EXERCISE DETAILS →
Copy verbatim the lines from the one containing "What do you see at coordinates (186, 16)" through the one containing "author-name: Susmita Barman", including both of those lines.

(Records in a dataset)
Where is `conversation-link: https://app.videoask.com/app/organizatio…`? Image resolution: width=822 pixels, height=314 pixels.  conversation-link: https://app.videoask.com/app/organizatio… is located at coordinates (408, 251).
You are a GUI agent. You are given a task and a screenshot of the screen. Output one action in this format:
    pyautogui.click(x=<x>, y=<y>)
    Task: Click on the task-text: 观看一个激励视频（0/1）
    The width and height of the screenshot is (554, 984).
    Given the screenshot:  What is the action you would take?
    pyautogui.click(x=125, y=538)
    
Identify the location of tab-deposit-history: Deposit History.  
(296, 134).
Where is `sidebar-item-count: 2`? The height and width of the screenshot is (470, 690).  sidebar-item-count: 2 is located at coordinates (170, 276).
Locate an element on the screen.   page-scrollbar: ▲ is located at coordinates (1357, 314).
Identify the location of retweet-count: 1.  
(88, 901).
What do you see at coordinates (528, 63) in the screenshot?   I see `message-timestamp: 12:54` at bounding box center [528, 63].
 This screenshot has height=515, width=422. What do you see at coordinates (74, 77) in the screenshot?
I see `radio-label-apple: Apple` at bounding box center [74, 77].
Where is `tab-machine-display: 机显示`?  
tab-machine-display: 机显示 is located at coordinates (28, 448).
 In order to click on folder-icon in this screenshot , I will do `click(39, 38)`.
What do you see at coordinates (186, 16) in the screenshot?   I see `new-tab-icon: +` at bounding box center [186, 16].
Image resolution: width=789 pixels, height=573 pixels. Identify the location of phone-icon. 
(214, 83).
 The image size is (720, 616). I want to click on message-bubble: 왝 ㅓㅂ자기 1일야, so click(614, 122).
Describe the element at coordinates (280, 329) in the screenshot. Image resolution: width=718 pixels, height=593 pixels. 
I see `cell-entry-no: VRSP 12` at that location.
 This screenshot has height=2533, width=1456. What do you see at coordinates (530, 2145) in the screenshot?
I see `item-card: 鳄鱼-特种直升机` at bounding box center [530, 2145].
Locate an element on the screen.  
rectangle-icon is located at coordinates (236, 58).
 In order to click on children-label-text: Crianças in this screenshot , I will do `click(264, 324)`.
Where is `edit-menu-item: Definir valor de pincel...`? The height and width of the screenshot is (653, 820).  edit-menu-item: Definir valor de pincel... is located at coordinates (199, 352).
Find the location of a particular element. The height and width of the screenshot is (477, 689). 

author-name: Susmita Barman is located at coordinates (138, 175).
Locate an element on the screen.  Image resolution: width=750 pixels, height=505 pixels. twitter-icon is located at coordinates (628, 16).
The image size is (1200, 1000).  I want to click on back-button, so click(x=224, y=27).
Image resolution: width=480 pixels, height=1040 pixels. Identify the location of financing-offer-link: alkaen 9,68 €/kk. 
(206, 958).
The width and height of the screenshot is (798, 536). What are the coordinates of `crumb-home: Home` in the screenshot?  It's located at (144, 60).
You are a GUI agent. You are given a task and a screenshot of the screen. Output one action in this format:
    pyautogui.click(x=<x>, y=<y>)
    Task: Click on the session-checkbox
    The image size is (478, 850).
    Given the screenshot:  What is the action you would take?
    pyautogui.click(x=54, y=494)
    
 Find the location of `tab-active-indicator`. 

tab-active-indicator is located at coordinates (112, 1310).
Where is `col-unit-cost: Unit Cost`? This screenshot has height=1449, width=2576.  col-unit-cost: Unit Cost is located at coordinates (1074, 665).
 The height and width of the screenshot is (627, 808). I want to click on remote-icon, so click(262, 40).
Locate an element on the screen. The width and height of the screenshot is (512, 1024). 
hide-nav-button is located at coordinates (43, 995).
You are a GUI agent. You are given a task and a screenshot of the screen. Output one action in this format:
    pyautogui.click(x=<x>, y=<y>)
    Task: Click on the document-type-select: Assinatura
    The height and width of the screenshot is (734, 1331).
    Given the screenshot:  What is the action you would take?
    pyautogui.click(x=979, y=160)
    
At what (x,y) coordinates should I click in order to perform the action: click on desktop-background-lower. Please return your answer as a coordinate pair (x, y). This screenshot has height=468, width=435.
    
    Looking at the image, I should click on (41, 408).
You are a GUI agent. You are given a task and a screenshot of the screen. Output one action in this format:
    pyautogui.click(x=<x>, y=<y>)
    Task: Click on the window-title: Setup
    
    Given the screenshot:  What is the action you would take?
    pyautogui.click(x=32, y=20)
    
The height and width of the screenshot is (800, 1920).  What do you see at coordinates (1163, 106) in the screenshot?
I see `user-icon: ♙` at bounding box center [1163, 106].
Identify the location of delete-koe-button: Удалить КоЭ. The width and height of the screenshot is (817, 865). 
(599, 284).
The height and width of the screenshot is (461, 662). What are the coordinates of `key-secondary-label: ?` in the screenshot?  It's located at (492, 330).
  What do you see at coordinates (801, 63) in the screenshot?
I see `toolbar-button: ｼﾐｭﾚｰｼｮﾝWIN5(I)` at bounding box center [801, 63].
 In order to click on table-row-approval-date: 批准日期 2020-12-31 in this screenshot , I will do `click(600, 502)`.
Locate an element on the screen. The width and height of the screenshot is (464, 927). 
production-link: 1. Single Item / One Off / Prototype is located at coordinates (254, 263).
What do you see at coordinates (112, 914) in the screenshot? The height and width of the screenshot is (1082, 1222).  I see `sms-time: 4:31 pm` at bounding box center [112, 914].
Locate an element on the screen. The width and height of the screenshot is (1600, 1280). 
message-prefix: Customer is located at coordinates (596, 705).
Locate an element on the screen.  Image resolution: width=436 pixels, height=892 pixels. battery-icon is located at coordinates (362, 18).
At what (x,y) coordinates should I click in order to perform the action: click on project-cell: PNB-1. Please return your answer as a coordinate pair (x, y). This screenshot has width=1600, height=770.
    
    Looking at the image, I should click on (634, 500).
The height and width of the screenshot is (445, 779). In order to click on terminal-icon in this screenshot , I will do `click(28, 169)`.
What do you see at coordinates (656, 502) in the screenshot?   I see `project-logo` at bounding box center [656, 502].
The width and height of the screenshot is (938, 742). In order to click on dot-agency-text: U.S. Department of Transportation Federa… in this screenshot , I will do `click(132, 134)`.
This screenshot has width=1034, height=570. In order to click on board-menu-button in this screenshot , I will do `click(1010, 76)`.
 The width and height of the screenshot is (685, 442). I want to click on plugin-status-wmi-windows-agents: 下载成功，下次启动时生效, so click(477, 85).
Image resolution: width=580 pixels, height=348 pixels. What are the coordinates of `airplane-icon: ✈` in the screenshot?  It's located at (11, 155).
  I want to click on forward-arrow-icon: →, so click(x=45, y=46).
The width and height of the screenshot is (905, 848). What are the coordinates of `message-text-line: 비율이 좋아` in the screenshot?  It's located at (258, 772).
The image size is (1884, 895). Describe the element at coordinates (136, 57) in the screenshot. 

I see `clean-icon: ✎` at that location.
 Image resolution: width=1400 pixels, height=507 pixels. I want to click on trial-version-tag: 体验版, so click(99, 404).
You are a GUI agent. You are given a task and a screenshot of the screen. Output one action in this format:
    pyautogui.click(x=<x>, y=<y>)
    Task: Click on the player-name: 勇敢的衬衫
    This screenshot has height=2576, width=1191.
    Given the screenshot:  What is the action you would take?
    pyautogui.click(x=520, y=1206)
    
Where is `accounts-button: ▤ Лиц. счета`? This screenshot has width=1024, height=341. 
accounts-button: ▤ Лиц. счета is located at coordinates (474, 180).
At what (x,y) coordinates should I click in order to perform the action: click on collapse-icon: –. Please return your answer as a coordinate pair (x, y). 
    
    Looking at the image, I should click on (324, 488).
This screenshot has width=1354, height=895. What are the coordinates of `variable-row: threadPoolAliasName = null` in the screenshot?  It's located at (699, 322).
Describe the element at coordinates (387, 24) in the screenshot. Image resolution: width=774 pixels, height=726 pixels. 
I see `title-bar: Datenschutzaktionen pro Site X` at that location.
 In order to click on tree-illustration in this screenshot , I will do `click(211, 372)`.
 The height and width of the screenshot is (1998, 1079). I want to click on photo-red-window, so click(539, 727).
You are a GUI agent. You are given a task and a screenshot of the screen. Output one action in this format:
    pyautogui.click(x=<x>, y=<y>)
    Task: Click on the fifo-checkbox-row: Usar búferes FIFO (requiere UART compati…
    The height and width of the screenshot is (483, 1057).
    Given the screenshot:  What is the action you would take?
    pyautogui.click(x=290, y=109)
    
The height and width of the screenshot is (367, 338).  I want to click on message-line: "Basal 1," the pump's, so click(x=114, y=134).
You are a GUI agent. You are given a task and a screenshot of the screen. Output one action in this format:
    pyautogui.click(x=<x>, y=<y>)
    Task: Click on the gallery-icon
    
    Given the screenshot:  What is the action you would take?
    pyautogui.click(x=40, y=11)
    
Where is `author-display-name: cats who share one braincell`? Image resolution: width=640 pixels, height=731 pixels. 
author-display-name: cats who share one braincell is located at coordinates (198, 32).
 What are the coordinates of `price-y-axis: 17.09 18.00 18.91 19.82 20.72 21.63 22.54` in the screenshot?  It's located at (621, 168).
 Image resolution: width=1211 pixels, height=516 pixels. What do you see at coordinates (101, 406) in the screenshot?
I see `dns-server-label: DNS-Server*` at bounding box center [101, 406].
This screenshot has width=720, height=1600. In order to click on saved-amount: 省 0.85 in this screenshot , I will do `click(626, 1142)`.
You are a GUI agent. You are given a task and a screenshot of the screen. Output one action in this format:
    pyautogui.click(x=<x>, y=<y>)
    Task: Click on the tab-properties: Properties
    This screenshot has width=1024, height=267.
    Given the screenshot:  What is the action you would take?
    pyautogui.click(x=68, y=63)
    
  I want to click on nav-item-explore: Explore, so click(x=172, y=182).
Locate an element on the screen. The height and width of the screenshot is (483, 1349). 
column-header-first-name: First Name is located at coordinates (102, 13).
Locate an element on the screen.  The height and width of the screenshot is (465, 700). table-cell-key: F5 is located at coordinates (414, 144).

ANSWER TO THIS TASK →
What do you see at coordinates (186, 16) in the screenshot?   I see `new-tab-icon: +` at bounding box center [186, 16].
Image resolution: width=789 pixels, height=573 pixels. Identify the location of phone-icon. 
(214, 83).
 The image size is (720, 616). I want to click on message-bubble: 왝 ㅓㅂ자기 1일야, so click(614, 122).
Describe the element at coordinates (280, 329) in the screenshot. Image resolution: width=718 pixels, height=593 pixels. 
I see `cell-entry-no: VRSP 12` at that location.
 This screenshot has height=2533, width=1456. What do you see at coordinates (530, 2145) in the screenshot?
I see `item-card: 鳄鱼-特种直升机` at bounding box center [530, 2145].
Locate an element on the screen.  
rectangle-icon is located at coordinates (236, 58).
 In order to click on children-label-text: Crianças in this screenshot , I will do `click(264, 324)`.
Where is `edit-menu-item: Definir valor de pincel...`? The height and width of the screenshot is (653, 820).  edit-menu-item: Definir valor de pincel... is located at coordinates (199, 352).
Find the location of a particular element. The height and width of the screenshot is (477, 689). 

author-name: Susmita Barman is located at coordinates (138, 175).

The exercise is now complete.